Zarrey quite liked falling without gravity. It made it easy for his boots to grab onto surfaces, and he never had to lower his rifle, except to push off. But usually, landing was the more dangerous part, so once he leapt from the Singularity's airlock and sailed into the base's, he caught the frame with one hand and reoriented himself to glide feet-first.

The airlock opened into a 'T' junction with one corridor directly ahead, leading deeper into the base, and two more following the outer edge of the base in opposite directions. After a moment of falling toward the center corridor, it was clear the path into the base was empty. Stretching deeply beyond his feet, Zarrey couldn't see its end. With infrared emission so slight from the ambient temperature of the walls, the goggles he wore could only resolve their detail to a certain distance. Beyond that, the walls dissolved into a green haze with only darkness beyond.

Objects that emitted infrared passively such as the waste heat of wiring conduits or the body of a human glowed in various colors. The corridors, retaining ambient heat from the air, showed in a greenish tint. The color was lighter now than it had been passing between the Singularity's hulls, these walls warmer than the ship's freshly pressurized structure.
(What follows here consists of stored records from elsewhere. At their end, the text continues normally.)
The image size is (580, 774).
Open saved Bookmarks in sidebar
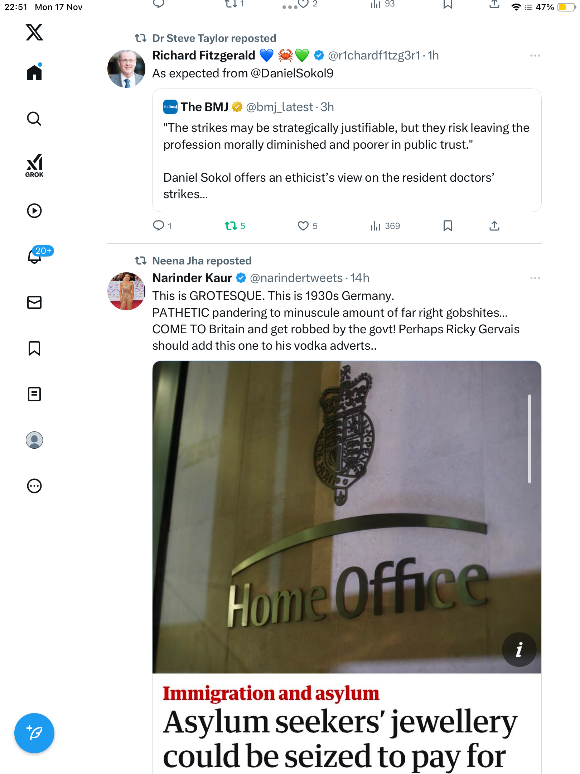tap(34, 348)
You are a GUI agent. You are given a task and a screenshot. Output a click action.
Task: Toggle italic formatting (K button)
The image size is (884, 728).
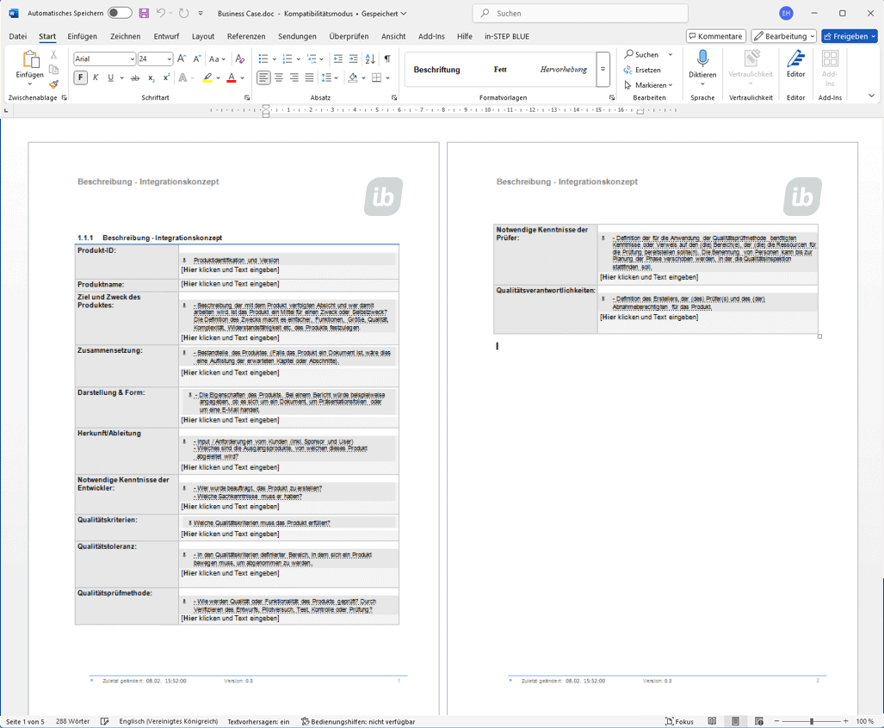tap(96, 77)
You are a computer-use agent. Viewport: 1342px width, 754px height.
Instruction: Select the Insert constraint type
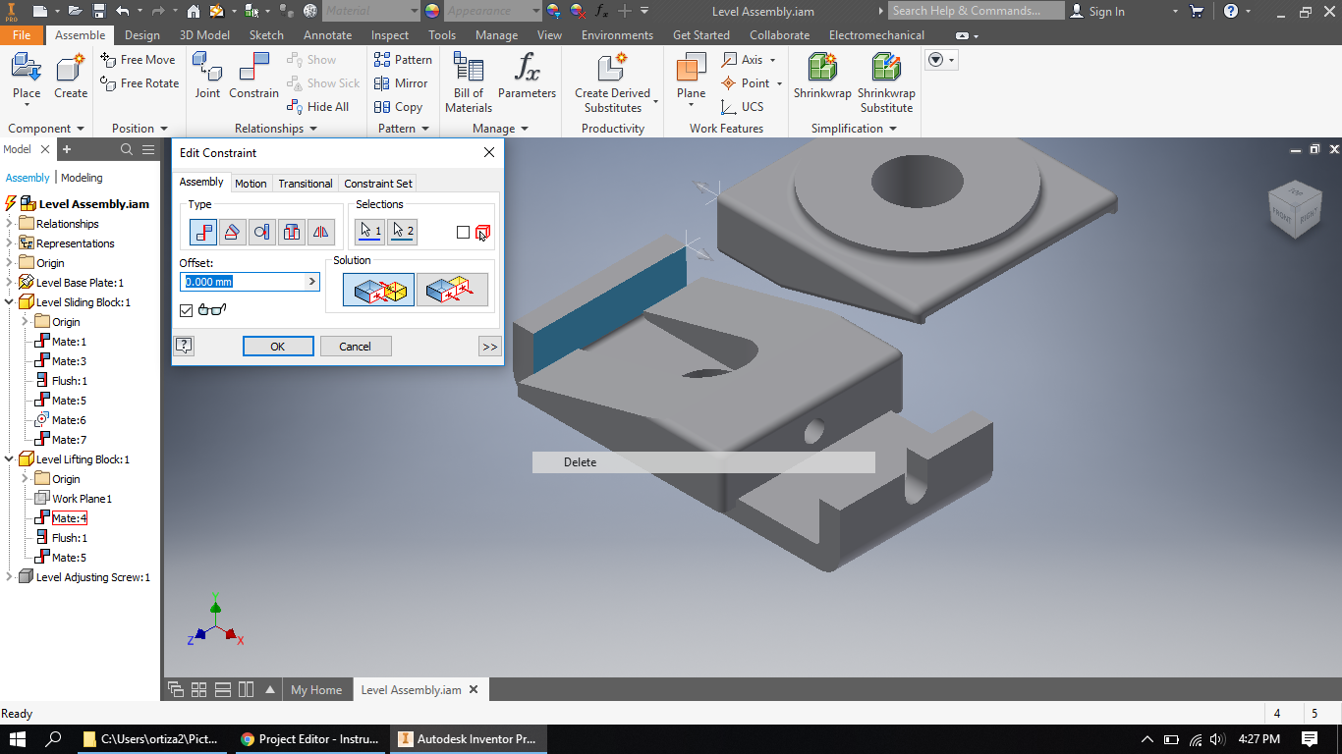click(291, 232)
In the junction ahead of him, Blosse and Yankovich glowed oddly in the goggles' color-toned display. Their pants and shirts were a yellow, tight enough to the skin for some warmth to bleed through, but the body armor and helmets they wore were a distinct blue, insulated and cold to the touch, as were their rifles. Their faces were orange, cut off by the goggles they wore, which covered their eyes in complex layers of hard-edged green and blue shapes. It was disconcerting to see something so mechanical where he expected to find eyes and eyebrows.

Blosse's hair was particularly fascinating through the infrared lens. Normally it was a reddish-brown, long and wavy. Woven into one long braid, it wriggled behind her like a snake. Where it poked out from her helmet, it was orange, but ran in a gradient through yellow and into green at is end, matching the ambient temperature.

Determining they had seen enough of the corridor ahead of them, Yankovich and Blosse grabbed the mag-anchors off their belts. Yankovich tossed his to the right, and Blosse to the left. The anchors stuck to the walls with a minor thud that made Zarrey wince as everything else was so perfectly quiet. But there was no response to the noise as the Marines used the anchors to tug themselves in a new direction.

Landing softly, Blosse and Yankovich used their rifles to peer into their respective corridors. They found nothing down there sights, merely more of the same emptiness.

Zarrey had expected as much, tossed his own anchor down and pulled himself to the edge of the path that led deeper into the base. He scoped it out once more, but nothing stirred in the depths. After power had been knocked out, the pirates had no way to know when or where the Singularity might dock, even if it was an easy guess she would. By result, their forces were probably guarding objectives, not airlocks.

"Quiet as nighttime on the damn moon," Zarrey murmured. It was a good start. The rest of his task force wouldn't be in danger coming through the airlock. "Beta team," he radioed, "come on over. It's time to party."